Bij patiënten met chronische hepatitis B of C die tevens zijn geïnfecteerd met humaan immunodeficiëntievirus (HIV) of die hemodialyse ondergaan is de werkzaamheid niet aangetoond.

Oogafwijkingen: bij optreden van visusstoornissen of andere oftalmologische symptomen tijdens de behandeling, is een oogonderzoek aangewezen. Periodiek oogonderzoek uitvoeren bij afwijkingen die samen kunnen hangen met retinopathie (diabetes mellitus of retinopathie).

Mondhygiëne: een droge mond kan schadelijke effecten hebben op tanden en slijmvliezen van de mond; dentale en periodontale stoornissen kunnen zo leiden tot tandverlies. Patiënten tweemaal per dag de tanden laten poetsen en regelmatig een tandonderzoek laten uitvoeren. Na braken de mond grondig spoelen.

Overgevoeligheid: Bij optreden van acute overgevoeligheidsreacties de behandeling staken.

Kinderen: De ervaring bij patiënten jonger dan 18 jaar is beperkt. Waar mogelijk kinderen ná de puberale groeispurt behandelen voor hepatitis C, omdat in combinatie met ribavirine gewichtsverlies en groeiremming vaak vóórkomen. Bij behandeling wordt aanbevolen de groei te volgen.

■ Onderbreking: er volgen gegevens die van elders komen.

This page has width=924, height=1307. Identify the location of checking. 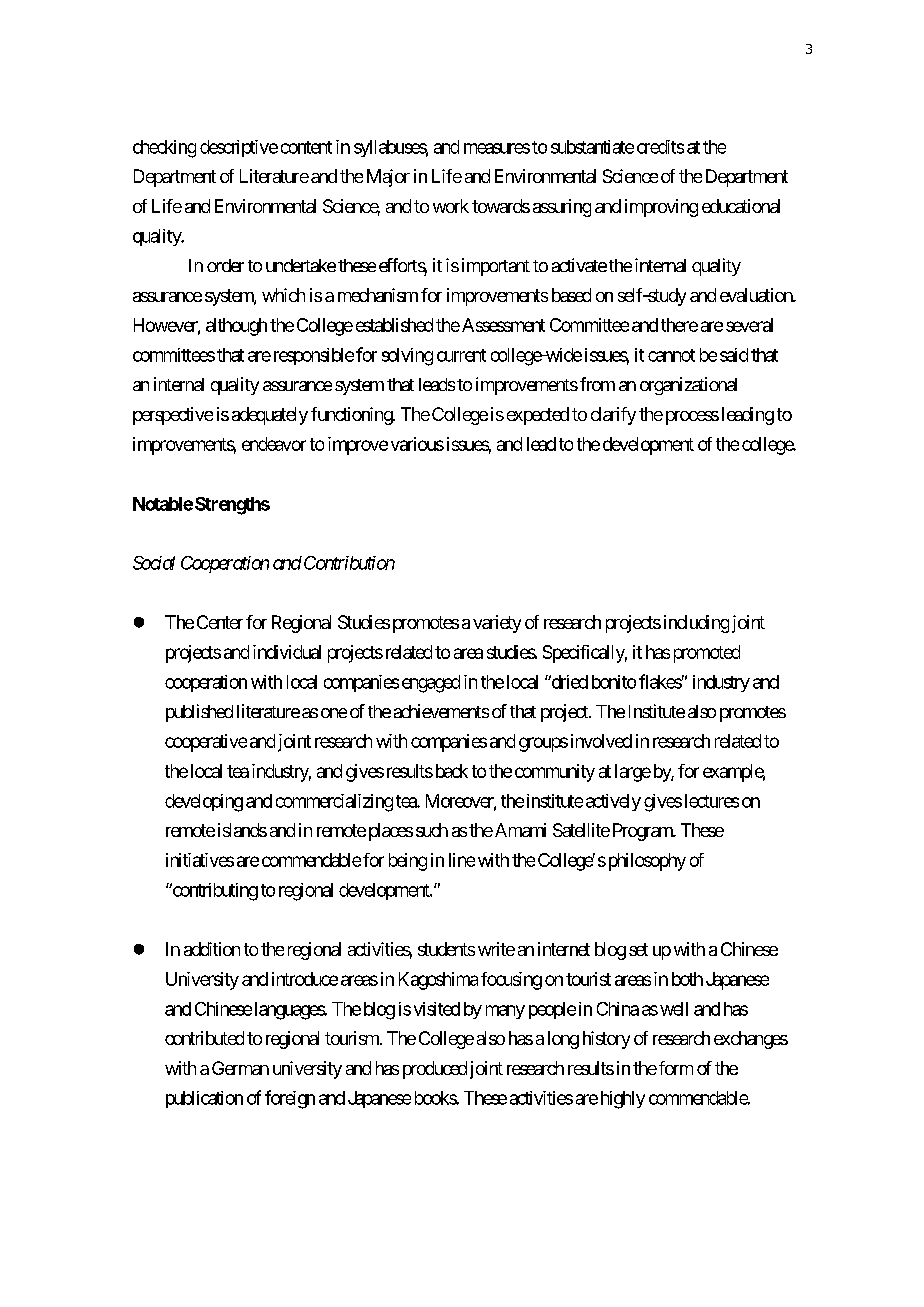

Auto-immuunstoornissen: bij aanleg voor het ontwikkelen van auto-immuunstoornissen kunnen tijdens behandeling frequenter klinische manifestaties van auto-immuunziekten optreden door de ontwikkeling van verschillende auto-antilichamen. Preliminaire gegevens suggereren een verband tussen gebruik interferon α en een verhoogde afstoting van (lever- en nier)transplantaten.

Overdosering

Therapie
symptomatisch. Er is geen specifiek antidotum.

Neem voor informatie over een vergiftiging met interferon alfa-2b contact op met het Nationaal Vergiftigingen Informatie Centrum.

Eigenschappen

Eiwit bestaande uit 165 aminozuren, bereid via recombinant DNA-technologie, waarbij gebruik is gemaakt van een genetisch gemanipuleerde Escherichia coli-stam. Interferon gaat een specifieke binding aan met receptoren op de celmembraan. Men veronderstelt dat een complexe reeks intracellulaire reacties, althans gedeeltelijk, verantwoordelijk is voor de onderdrukking van virusreplicatie in virusgeïnfecteerde cellen, celproliferatie en immunomodulerende activiteiten, zoals verhoging van de fagocytose door macrofagen en toename van de specifieke cytotoxiciteit van lymfocyten voor target-cellen.

Kinetische gegevens

T max3–12 uur na lage doses, 6–8 uur na hoge doses.
Metaboliseringin de nieren.
T 1/2els.c. 2–3 uur, i.m. 6–7 uur, met grote interindividuele verschillen.